Please retype the records below exactly as they appear, leaving out every picture.

=======

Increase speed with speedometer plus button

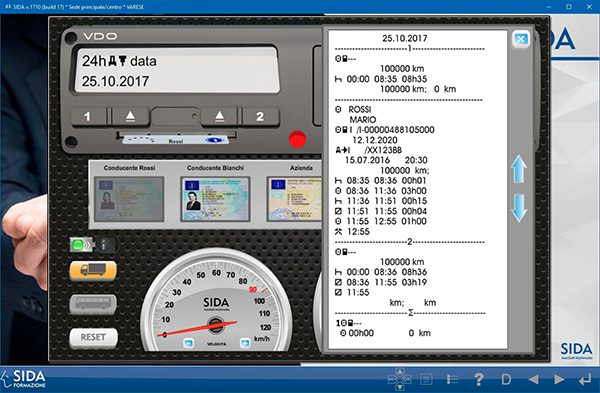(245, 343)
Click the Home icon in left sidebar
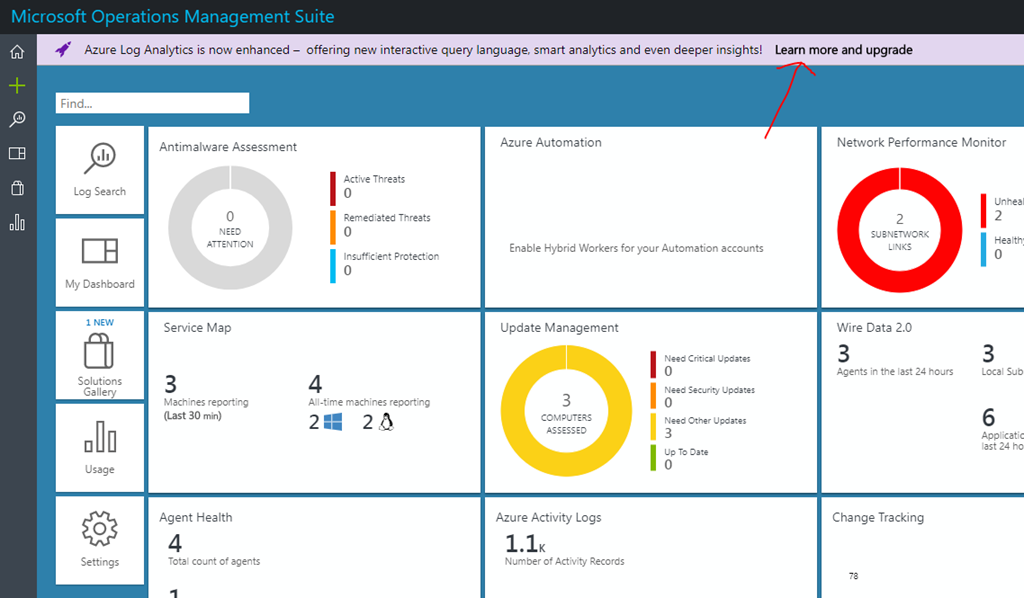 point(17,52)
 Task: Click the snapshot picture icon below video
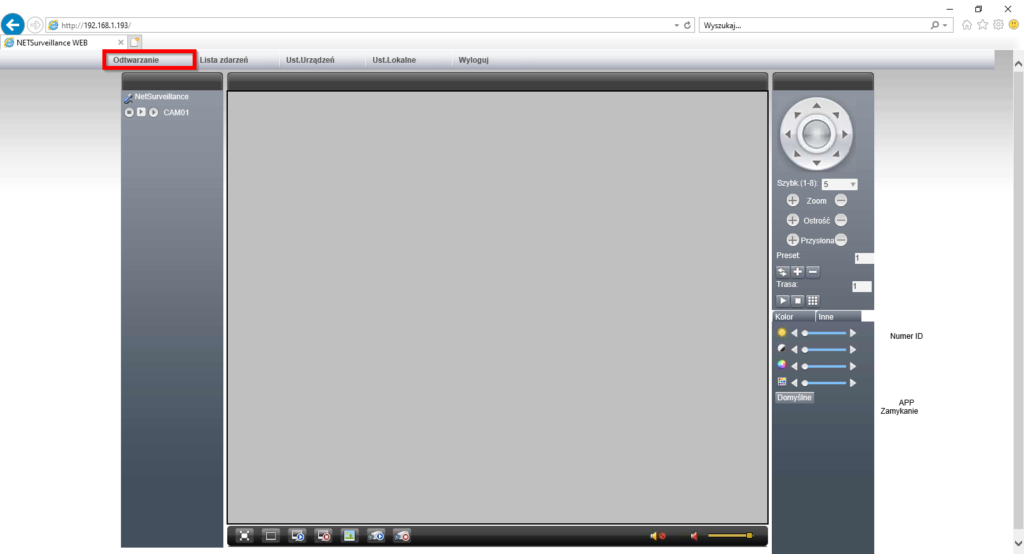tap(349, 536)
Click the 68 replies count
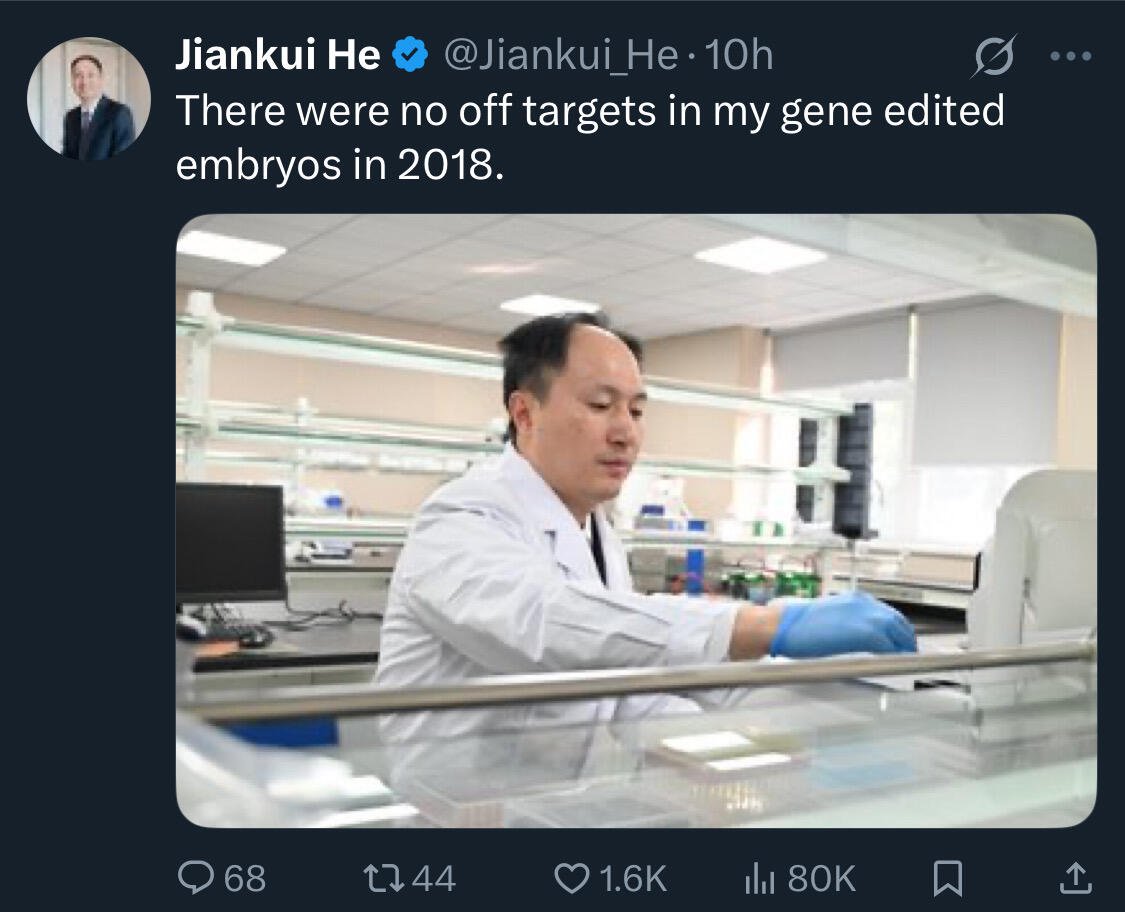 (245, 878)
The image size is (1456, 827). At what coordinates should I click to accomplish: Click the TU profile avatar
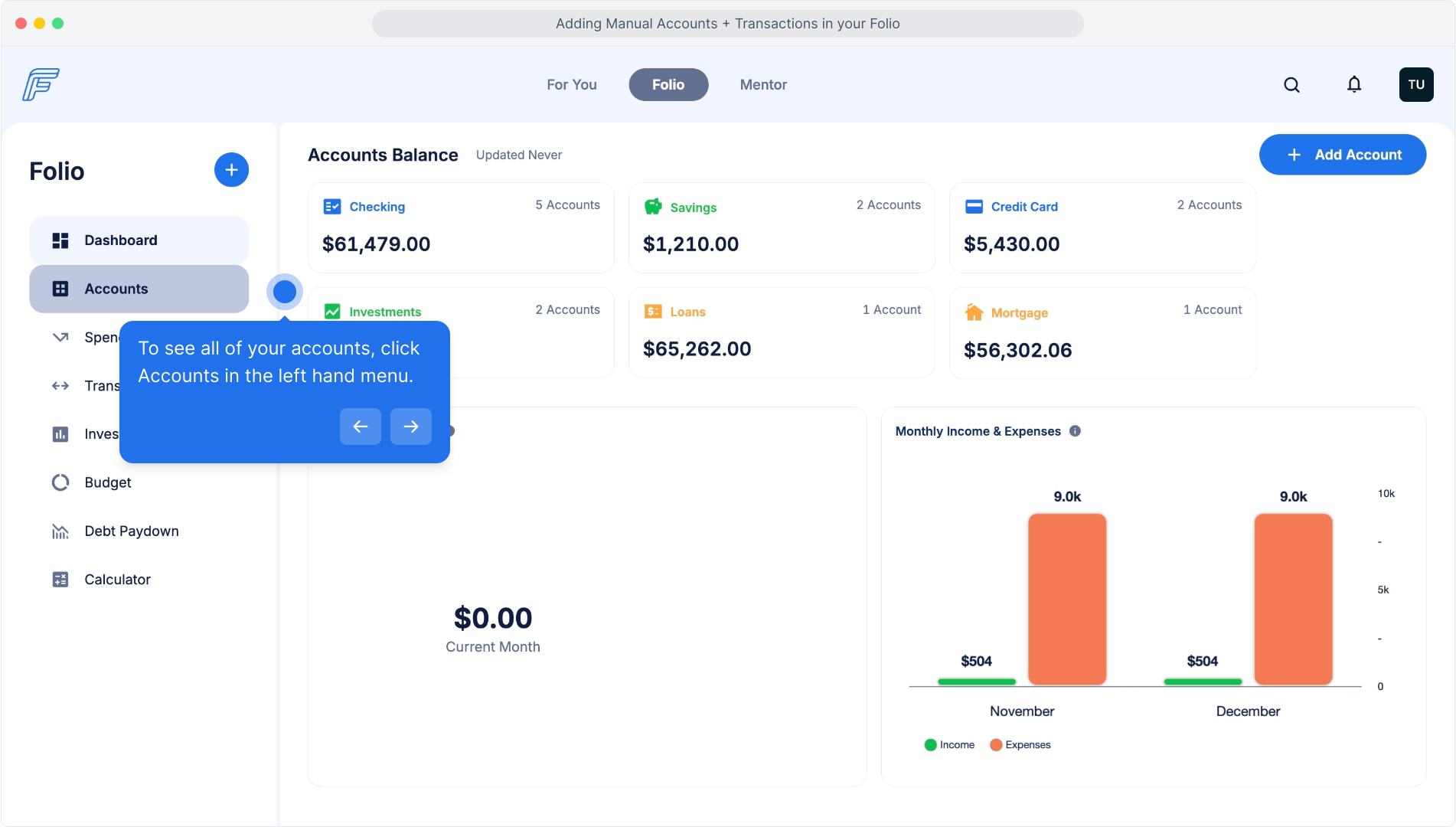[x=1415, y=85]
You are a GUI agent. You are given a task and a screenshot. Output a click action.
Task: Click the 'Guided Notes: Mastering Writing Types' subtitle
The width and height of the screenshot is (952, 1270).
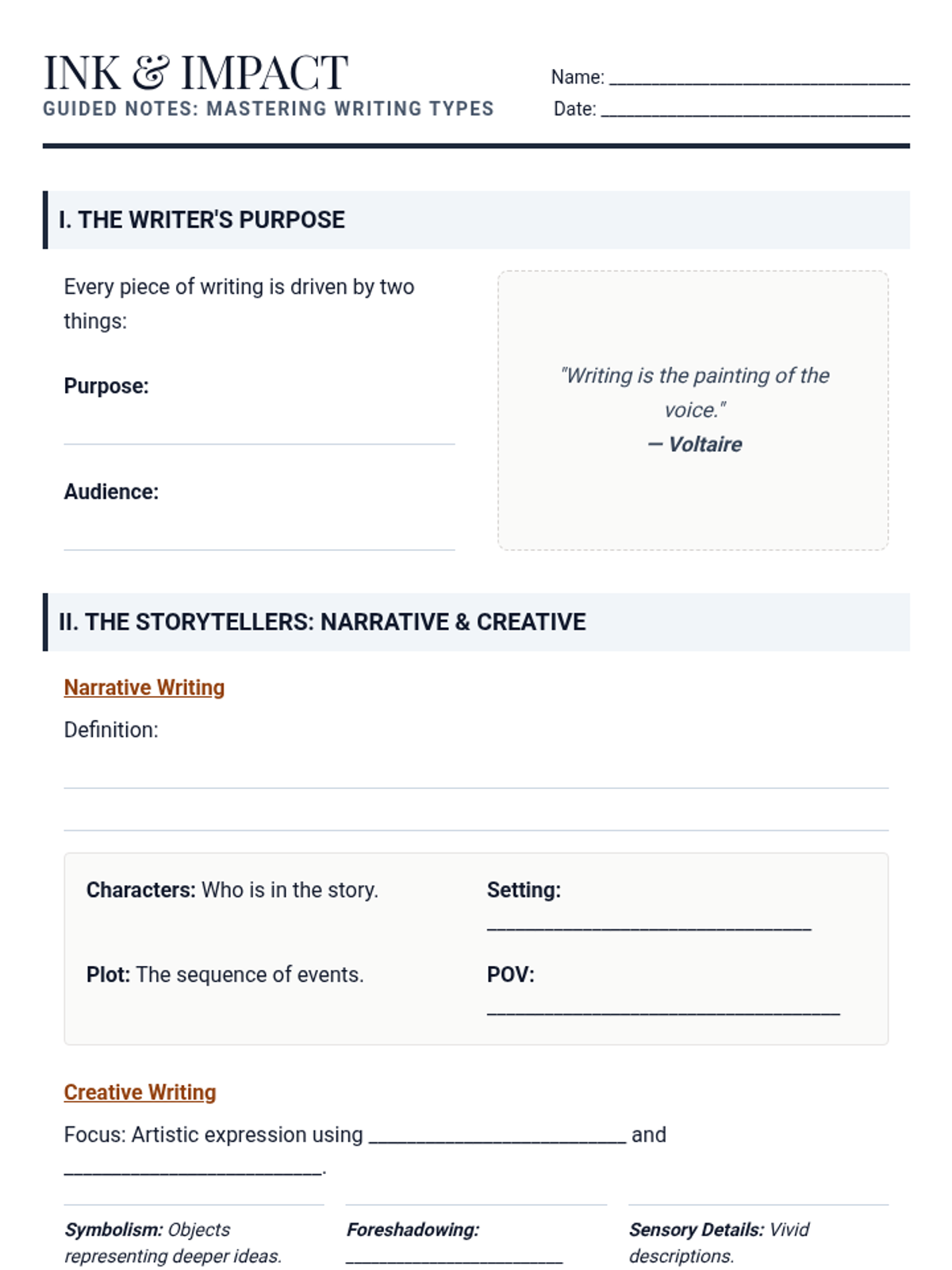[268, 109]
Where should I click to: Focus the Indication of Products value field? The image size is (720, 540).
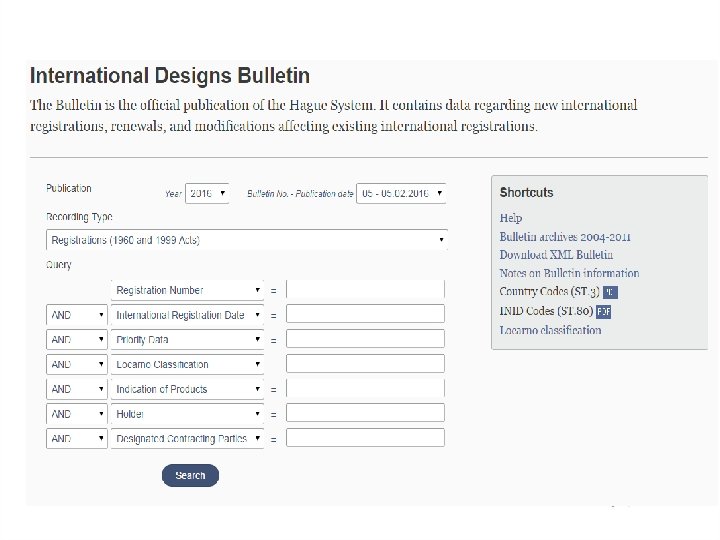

=======

▶ [EXERCISE SOLUTION]
Increase speed with speedometer plus button

(245, 343)
Click the Home icon in left sidebar
 point(17,52)
 Task: Click the snapshot picture icon below video
tap(349, 536)
Click the 68 replies count
 (245, 878)
The image size is (1456, 827). At what coordinates should I click to accomplish: Click the TU profile avatar
[x=1415, y=85]
You are a GUI agent. You are given a task and a screenshot. Output a click action.
Task: Click the 'Guided Notes: Mastering Writing Types' subtitle
The width and height of the screenshot is (952, 1270).
[268, 109]
Where should I click to: Focus the Indication of Products value field? The image size is (720, 540).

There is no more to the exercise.